**Work task**
Type out the records again, exactly as they are.

[Stored items]
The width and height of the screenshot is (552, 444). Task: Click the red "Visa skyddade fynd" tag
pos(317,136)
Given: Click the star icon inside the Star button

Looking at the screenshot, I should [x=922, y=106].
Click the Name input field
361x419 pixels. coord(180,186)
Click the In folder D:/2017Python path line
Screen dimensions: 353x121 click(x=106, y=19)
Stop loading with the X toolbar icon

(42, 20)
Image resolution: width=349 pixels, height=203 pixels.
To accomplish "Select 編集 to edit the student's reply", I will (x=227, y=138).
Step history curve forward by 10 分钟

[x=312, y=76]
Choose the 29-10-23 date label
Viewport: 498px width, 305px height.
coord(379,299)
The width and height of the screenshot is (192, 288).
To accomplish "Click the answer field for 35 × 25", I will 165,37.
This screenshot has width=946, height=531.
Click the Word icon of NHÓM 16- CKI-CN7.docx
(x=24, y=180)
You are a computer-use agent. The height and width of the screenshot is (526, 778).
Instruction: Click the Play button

**Response to the exercise**
The width and height of the screenshot is (552, 444). Task: Click the red "Visa skyddade fynd" tag
pos(317,136)
Given: Click the star icon inside the Star button

Looking at the screenshot, I should [x=922, y=106].
Click the Name input field
361x419 pixels. coord(180,186)
Click the In folder D:/2017Python path line
Screen dimensions: 353x121 click(x=106, y=19)
Stop loading with the X toolbar icon

(42, 20)
Image resolution: width=349 pixels, height=203 pixels.
To accomplish "Select 編集 to edit the student's reply", I will (x=227, y=138).
Step history curve forward by 10 分钟

[x=312, y=76]
Choose the 29-10-23 date label
Viewport: 498px width, 305px height.
coord(379,299)
The width and height of the screenshot is (192, 288).
To accomplish "Click the answer field for 35 × 25", I will 165,37.
This screenshot has width=946, height=531.
Click the Word icon of NHÓM 16- CKI-CN7.docx
(x=24, y=180)
You are a computer-use agent. The height and width of the screenshot is (526, 778).
Instruction: Click the Play button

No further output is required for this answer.